[SC-9919] Fix pandas DataFrame dtype preservation in VMDataset initialization by juanmleng · Pull Request #356 · validmind/validmind-library

juanmleng · 2025-04-23T12:05:29Z

Internal Notes for Reviewers

This PR addresses an issue where some pandas DataFrame dtypes (e.g., categorical types) are lost during VMDataset initialization. This change bypasses the VMDataset initialization to modify only the DataFrameDataset class to store the original DataFrame directly instead of converting to NumPy arrays and back. This ensures that all pandas-specific dtype information and metadata are preserved.

BEFORE:

AFTER:

Testing
Run successfully quickstart_customer_churn_full_suite.ipynb and the application_scorecard_executive.ipynb notebooks.

External Release Notes

Drastically reduce memory overhead with initializing VMDataset objects with vm.init_dataset()
Added new copy_data option to init_dataset() to skip creating a copy of the input dataframe. This option helps dealing with large datasets in memory restricted environments. By default, copy_data is True. Example usage:

vm_ds = vm.init_dataset(
    dataset=df,
    input_id="demo",
    target_column="target",
    copy_data=False,
)

…ion through the VMDataset

validmind/vm_models/dataset/dataset.py

johnwalz97

Couple of comments to reduce memory overhead

validmind/vm_models/dataset/dataset.py

…ervation-in-vmdataset-initialization

cachafla

Awesome. Let me do some testing with this notebook 🙂

cachafla · 2025-04-25T03:21:34Z

Big memory savings:

vm_ds = vm.init_dataset(
dataset=df,
input_id="demo",
target_column="target",
)

Small dataset:
num_rows = 500000
num_Float64 = 30
num_float64 = 30
num_int64 = 16

Before:
used 2850.8 MiB RAM in 3.40s (system mean cpu 22%, single max cpu 77%)

After:
used 478.4 MiB RAM in 1.45s (system mean cpu 18%, single max cpu 70%)

Bigger dataset:
num_rows = 1000000
num_Float64 = 50
num_float64 = 50
num_int64 = 30

Before:
used 7284.9 MiB RAM in 10.70s (system mean cpu 16%, single max cpu 100%)

After:
used 2469.3 MiB RAM in 3.55s (system mean cpu 15%, single max cpu 100%)
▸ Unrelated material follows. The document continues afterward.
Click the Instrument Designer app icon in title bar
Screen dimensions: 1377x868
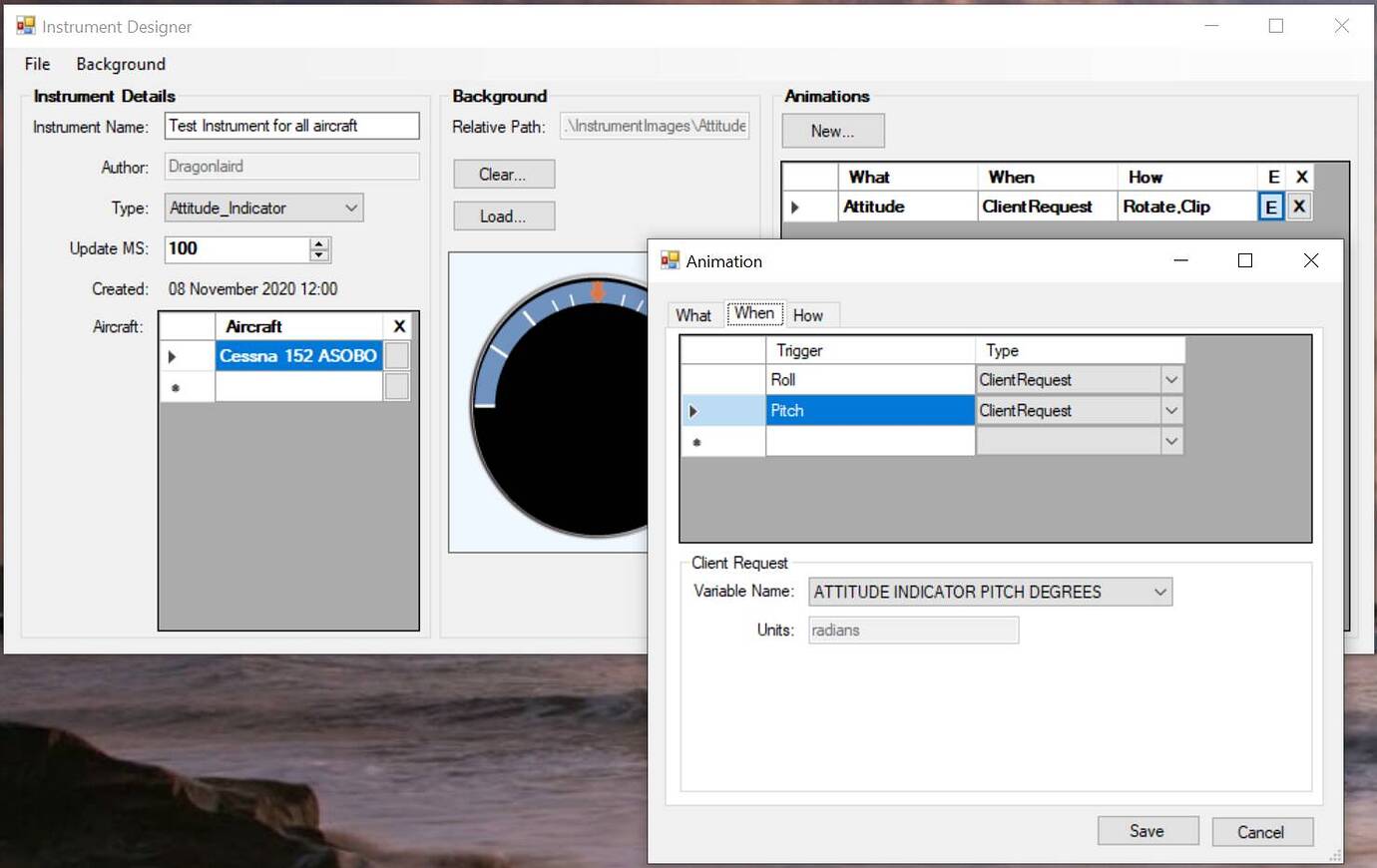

Changes have already been made.

github-actions · 2025-04-25T08:39:59Z

PR Summary

This pull request introduces several enhancements to the DataFrameDataset class and related components in the ValidMind library:

Preservation of Data Types: The DataFrameDataset class now preserves the original pandas data types, ensuring that categorical data types are maintained throughout the dataset lifecycle.
copy_data Option: A new boolean parameter copy_data has been added to the DataFrameDataset and VMDataset classes. This parameter allows users to specify whether the dataset should be copied or if a reference to the original data should be maintained. By default, copy_data is set to True, meaning the data will be copied to prevent accidental modifications. If set to False, the dataset will share data with the original DataFrame, which can be useful for memory efficiency but requires caution to avoid unintended data changes.
Test Enhancements: A new test, test_dtype_preserved, has been added to verify that the categorical data type is preserved when initializing a DataFrameDataset.
Logging and Warnings: A warning is logged when copy_data is set to False, alerting users to the potential risks of modifying the original DataFrame.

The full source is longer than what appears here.